Ratings198
Average rating4.5
When I really think about it, it's pretty impressive to finish a series well and in a timely manner. I think The Expanse might be the first big series to manage both since Harry Potter. Lots of series finish on time but poorly (Hunger Games, Game of Thrones TV), or take forever but finish well (???), or are stuck in limbo and could easily never finish (Game of Thrones, Name of the Wind, Locke Lamorra). I think JK Rowling deserves a lot of credit for publishing regularly and ending the series well, and so does Corey.

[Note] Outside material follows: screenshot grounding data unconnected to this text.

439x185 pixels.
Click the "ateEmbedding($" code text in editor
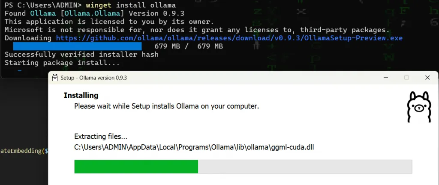(x=24, y=151)
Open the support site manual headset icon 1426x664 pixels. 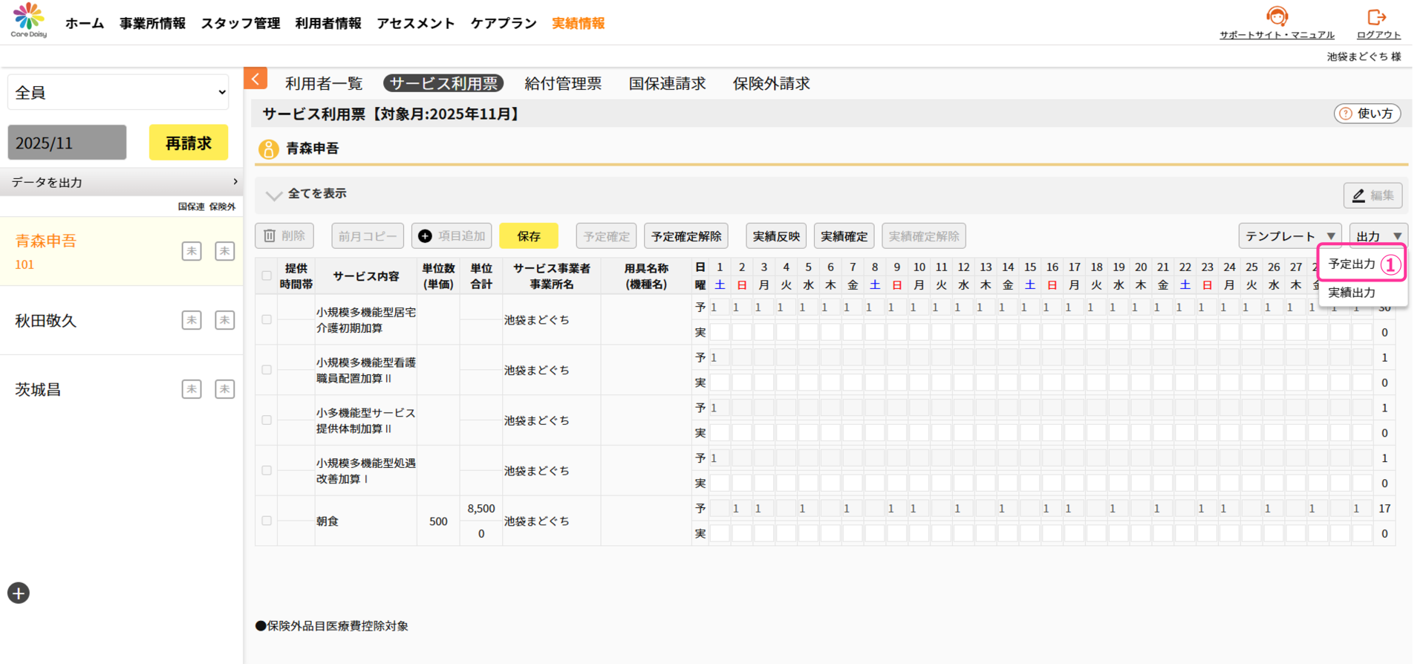[x=1277, y=16]
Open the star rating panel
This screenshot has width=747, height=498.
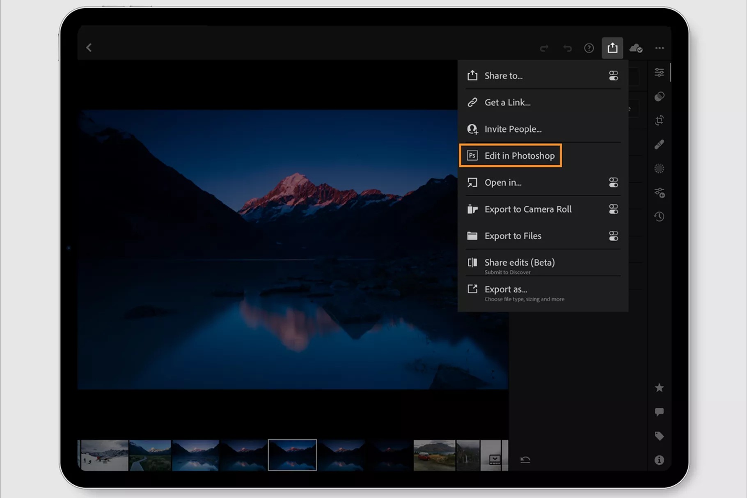point(659,388)
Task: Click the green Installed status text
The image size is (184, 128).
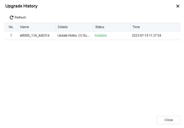Action: [x=100, y=36]
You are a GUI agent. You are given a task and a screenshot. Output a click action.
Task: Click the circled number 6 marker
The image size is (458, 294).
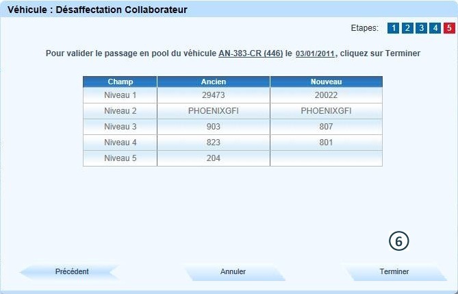click(399, 241)
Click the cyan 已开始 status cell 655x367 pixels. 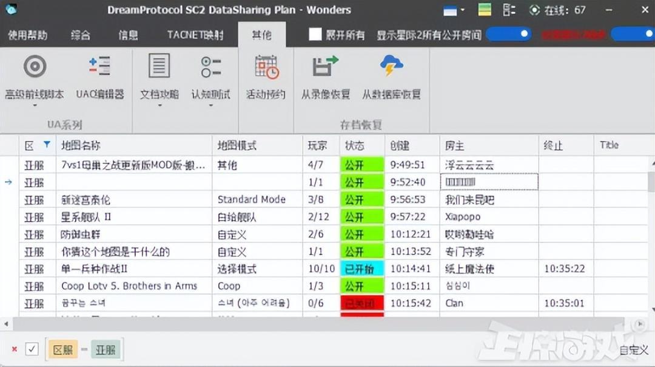(x=362, y=269)
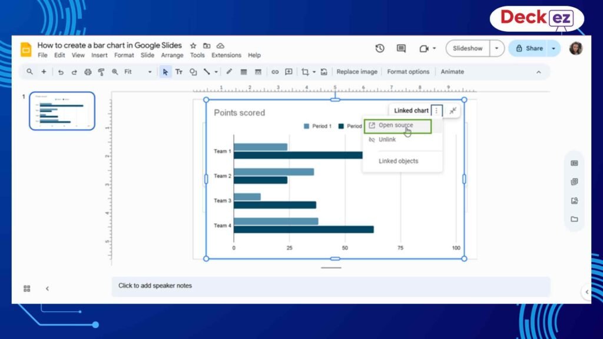Open the Share button dropdown arrow
The width and height of the screenshot is (603, 339).
(553, 48)
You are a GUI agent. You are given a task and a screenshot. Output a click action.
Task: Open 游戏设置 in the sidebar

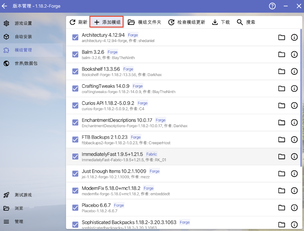pos(23,23)
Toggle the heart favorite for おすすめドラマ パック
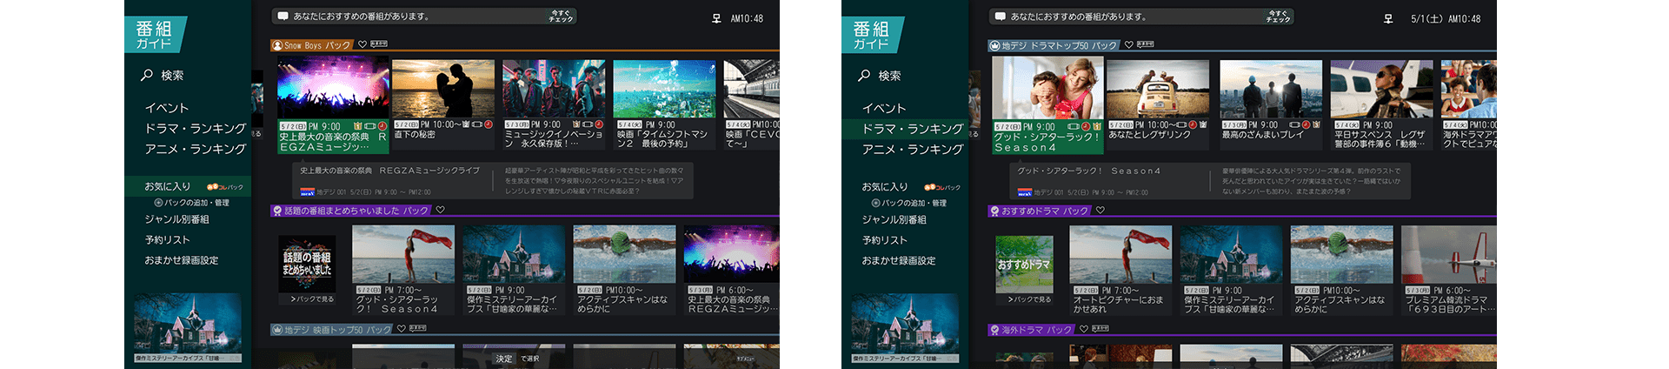 coord(1100,211)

I thought it ended in just about the only way it could have, and each character's arcs made sense. The end is the right amount of sad, the right amount of sympathetic to villains, and the right amount of messy. I appreciated that the series wasn't too “tied up with a bow” tidy. Lots of small but fairly important things never got followed up on (Alex's first wife, Naomi's son), because that's how life goes. At the same time, we often saw minor characters become major characters in later books, and this is a great addition. It's fun to see them again, and it makes you reevaluate their past decisions in light of what you now know about their motives, which works really well. Captain Singh was one of my favorite characters, so seeing Tanaka's viewpoint adds a lot of depth to his interactions with her. This approach still gives character development, just via an ensemble. It keeps things fresh in such a long series.
The whole series is about two questions:
1. what do we do when we come across an alien thing?
2. if the aliens are dead, what could have happened to them?
This overall makes it a great extended meditation on the Fermi Paradox, and I'm very glad I took the deep dive.